What to work on: Every record below, from the first line to the last, is to be set down again exactly.

(Stored data)

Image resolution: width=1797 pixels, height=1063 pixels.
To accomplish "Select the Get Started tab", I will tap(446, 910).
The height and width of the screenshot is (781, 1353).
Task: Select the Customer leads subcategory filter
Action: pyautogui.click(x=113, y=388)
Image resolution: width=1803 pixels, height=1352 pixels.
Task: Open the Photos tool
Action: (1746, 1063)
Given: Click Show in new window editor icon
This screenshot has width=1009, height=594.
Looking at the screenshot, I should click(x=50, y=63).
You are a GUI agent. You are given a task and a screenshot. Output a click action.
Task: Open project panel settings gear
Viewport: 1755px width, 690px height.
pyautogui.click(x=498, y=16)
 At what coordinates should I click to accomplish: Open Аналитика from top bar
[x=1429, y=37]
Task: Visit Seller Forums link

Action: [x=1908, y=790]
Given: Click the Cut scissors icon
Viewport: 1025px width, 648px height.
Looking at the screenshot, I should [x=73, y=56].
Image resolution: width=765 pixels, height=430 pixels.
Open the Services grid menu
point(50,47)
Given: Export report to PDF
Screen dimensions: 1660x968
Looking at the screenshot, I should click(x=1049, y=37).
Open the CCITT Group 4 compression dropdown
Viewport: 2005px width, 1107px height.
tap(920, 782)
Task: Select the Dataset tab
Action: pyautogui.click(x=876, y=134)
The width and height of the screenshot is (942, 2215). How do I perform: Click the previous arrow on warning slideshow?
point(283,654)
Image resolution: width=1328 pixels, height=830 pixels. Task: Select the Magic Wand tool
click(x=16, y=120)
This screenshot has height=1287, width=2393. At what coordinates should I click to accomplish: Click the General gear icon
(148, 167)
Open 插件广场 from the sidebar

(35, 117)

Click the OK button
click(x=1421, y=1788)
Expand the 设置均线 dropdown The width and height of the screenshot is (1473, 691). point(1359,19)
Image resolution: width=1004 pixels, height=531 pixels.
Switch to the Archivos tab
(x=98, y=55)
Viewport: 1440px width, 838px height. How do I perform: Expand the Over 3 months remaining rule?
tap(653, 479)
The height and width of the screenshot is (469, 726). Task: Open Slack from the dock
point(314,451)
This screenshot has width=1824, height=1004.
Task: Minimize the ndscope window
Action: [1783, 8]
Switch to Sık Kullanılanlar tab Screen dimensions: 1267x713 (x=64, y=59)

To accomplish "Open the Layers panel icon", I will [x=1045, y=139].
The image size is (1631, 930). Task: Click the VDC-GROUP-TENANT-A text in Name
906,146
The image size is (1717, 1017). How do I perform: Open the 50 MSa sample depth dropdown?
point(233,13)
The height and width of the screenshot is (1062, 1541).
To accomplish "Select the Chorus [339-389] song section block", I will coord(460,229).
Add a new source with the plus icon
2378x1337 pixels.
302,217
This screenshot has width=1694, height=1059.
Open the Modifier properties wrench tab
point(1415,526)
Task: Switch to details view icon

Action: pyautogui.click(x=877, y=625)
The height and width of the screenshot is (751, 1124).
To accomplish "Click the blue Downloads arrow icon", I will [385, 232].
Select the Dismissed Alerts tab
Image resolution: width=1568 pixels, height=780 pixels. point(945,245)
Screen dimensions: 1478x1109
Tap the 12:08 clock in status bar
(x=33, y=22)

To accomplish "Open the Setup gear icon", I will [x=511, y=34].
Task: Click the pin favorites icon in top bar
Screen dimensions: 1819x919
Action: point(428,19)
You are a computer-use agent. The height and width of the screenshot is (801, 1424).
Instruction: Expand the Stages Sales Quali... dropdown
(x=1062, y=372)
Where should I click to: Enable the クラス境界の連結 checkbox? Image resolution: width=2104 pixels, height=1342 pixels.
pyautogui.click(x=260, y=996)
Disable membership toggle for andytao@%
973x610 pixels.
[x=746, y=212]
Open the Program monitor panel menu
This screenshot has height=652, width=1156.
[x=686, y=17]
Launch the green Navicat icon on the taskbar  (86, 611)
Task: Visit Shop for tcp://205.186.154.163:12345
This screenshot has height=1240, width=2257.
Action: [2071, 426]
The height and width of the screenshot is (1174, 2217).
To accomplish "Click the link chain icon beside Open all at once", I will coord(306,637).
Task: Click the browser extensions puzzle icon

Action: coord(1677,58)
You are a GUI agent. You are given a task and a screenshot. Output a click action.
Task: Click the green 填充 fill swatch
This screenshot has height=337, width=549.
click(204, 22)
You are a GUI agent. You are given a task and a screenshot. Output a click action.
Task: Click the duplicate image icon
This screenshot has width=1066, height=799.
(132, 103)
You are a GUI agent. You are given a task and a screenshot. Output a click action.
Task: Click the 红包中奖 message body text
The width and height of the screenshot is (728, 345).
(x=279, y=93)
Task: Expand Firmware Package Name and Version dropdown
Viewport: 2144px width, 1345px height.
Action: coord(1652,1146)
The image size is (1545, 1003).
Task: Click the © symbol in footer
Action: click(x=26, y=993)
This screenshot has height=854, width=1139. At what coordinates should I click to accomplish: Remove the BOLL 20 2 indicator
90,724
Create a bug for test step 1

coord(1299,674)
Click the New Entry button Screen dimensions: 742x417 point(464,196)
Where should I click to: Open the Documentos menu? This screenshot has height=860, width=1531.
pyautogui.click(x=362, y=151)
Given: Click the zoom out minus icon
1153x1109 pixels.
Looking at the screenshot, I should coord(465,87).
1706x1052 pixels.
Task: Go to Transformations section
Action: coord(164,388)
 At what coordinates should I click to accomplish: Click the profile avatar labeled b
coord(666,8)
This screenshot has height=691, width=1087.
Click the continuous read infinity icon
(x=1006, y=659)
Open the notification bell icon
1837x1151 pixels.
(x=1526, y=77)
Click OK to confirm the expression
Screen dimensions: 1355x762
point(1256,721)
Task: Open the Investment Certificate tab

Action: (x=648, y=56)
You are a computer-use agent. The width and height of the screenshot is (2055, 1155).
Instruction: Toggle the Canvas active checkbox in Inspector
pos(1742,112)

Response for this exercise:
Image resolution: width=1797 pixels, height=1063 pixels.
To accomplish "Select the Get Started tab", I will tap(446, 910).
The height and width of the screenshot is (781, 1353).
Task: Select the Customer leads subcategory filter
Action: pyautogui.click(x=113, y=388)
Image resolution: width=1803 pixels, height=1352 pixels.
Task: Open the Photos tool
Action: (1746, 1063)
Given: Click Show in new window editor icon
This screenshot has width=1009, height=594.
Looking at the screenshot, I should click(x=50, y=63).
You are a GUI agent. You are given a task and a screenshot. Output a click action.
Task: Open project panel settings gear
Viewport: 1755px width, 690px height.
pyautogui.click(x=498, y=16)
 At what coordinates should I click to accomplish: Open Аналитика from top bar
[x=1429, y=37]
Task: Visit Seller Forums link

Action: [x=1908, y=790]
Given: Click the Cut scissors icon
Viewport: 1025px width, 648px height.
Looking at the screenshot, I should [x=73, y=56].
Image resolution: width=765 pixels, height=430 pixels.
Open the Services grid menu
point(50,47)
Given: Export report to PDF
Screen dimensions: 1660x968
Looking at the screenshot, I should click(x=1049, y=37).
Open the CCITT Group 4 compression dropdown
Viewport: 2005px width, 1107px height.
tap(920, 782)
Task: Select the Dataset tab
Action: pyautogui.click(x=876, y=134)
The width and height of the screenshot is (942, 2215). How do I perform: Click the previous arrow on warning slideshow?
point(283,654)
Image resolution: width=1328 pixels, height=830 pixels. Task: Select the Magic Wand tool
click(x=16, y=120)
This screenshot has height=1287, width=2393. At what coordinates should I click to accomplish: Click the General gear icon
(148, 167)
Open 插件广场 from the sidebar

(35, 117)

Click the OK button
click(x=1421, y=1788)
Expand the 设置均线 dropdown The width and height of the screenshot is (1473, 691). point(1359,19)
Image resolution: width=1004 pixels, height=531 pixels.
Switch to the Archivos tab
(x=98, y=55)
Viewport: 1440px width, 838px height. How do I perform: Expand the Over 3 months remaining rule?
tap(653, 479)
The height and width of the screenshot is (469, 726). Task: Open Slack from the dock
point(314,451)
This screenshot has width=1824, height=1004.
Task: Minimize the ndscope window
Action: [1783, 8]
Switch to Sık Kullanılanlar tab Screen dimensions: 1267x713 (x=64, y=59)

To accomplish "Open the Layers panel icon", I will [x=1045, y=139].
The image size is (1631, 930). Task: Click the VDC-GROUP-TENANT-A text in Name
906,146
The image size is (1717, 1017). How do I perform: Open the 50 MSa sample depth dropdown?
point(233,13)
The height and width of the screenshot is (1062, 1541).
To accomplish "Select the Chorus [339-389] song section block", I will coord(460,229).
Add a new source with the plus icon
2378x1337 pixels.
302,217
This screenshot has width=1694, height=1059.
Open the Modifier properties wrench tab
point(1415,526)
Task: Switch to details view icon

Action: pyautogui.click(x=877, y=625)
The height and width of the screenshot is (751, 1124).
To accomplish "Click the blue Downloads arrow icon", I will [385, 232].
Select the Dismissed Alerts tab
Image resolution: width=1568 pixels, height=780 pixels. point(945,245)
Screen dimensions: 1478x1109
Tap the 12:08 clock in status bar
(x=33, y=22)

To accomplish "Open the Setup gear icon", I will [x=511, y=34].
Task: Click the pin favorites icon in top bar
Screen dimensions: 1819x919
Action: point(428,19)
You are a computer-use agent. The height and width of the screenshot is (801, 1424).
Instruction: Expand the Stages Sales Quali... dropdown
(x=1062, y=372)
Where should I click to: Enable the クラス境界の連結 checkbox? Image resolution: width=2104 pixels, height=1342 pixels.
pyautogui.click(x=260, y=996)
Disable membership toggle for andytao@%
973x610 pixels.
[x=746, y=212]
Open the Program monitor panel menu
This screenshot has height=652, width=1156.
[x=686, y=17]
Launch the green Navicat icon on the taskbar  (86, 611)
Task: Visit Shop for tcp://205.186.154.163:12345
This screenshot has height=1240, width=2257.
Action: [2071, 426]
The height and width of the screenshot is (1174, 2217).
To accomplish "Click the link chain icon beside Open all at once", I will coord(306,637).
Task: Click the browser extensions puzzle icon

Action: coord(1677,58)
You are a GUI agent. You are given a task and a screenshot. Output a click action.
Task: Click the green 填充 fill swatch
This screenshot has height=337, width=549.
click(204, 22)
You are a GUI agent. You are given a task and a screenshot. Output a click action.
Task: Click the duplicate image icon
This screenshot has width=1066, height=799.
(132, 103)
You are a GUI agent. You are given a task and a screenshot. Output a click action.
Task: Click the 红包中奖 message body text
The width and height of the screenshot is (728, 345).
(x=279, y=93)
Task: Expand Firmware Package Name and Version dropdown
Viewport: 2144px width, 1345px height.
Action: coord(1652,1146)
The image size is (1545, 1003).
Task: Click the © symbol in footer
Action: click(x=26, y=993)
This screenshot has height=854, width=1139. At what coordinates should I click to accomplish: Remove the BOLL 20 2 indicator
90,724
Create a bug for test step 1

coord(1299,674)
Click the New Entry button Screen dimensions: 742x417 point(464,196)
Where should I click to: Open the Documentos menu? This screenshot has height=860, width=1531.
pyautogui.click(x=362, y=151)
Given: Click the zoom out minus icon
1153x1109 pixels.
Looking at the screenshot, I should coord(465,87).
1706x1052 pixels.
Task: Go to Transformations section
Action: coord(164,388)
 At what coordinates should I click to accomplish: Click the profile avatar labeled b
coord(666,8)
This screenshot has height=691, width=1087.
Click the continuous read infinity icon
(x=1006, y=659)
Open the notification bell icon
1837x1151 pixels.
(x=1526, y=77)
Click OK to confirm the expression
Screen dimensions: 1355x762
point(1256,721)
Task: Open the Investment Certificate tab

Action: (x=648, y=56)
You are a computer-use agent. The width and height of the screenshot is (2055, 1155).
Instruction: Toggle the Canvas active checkbox in Inspector
pos(1742,112)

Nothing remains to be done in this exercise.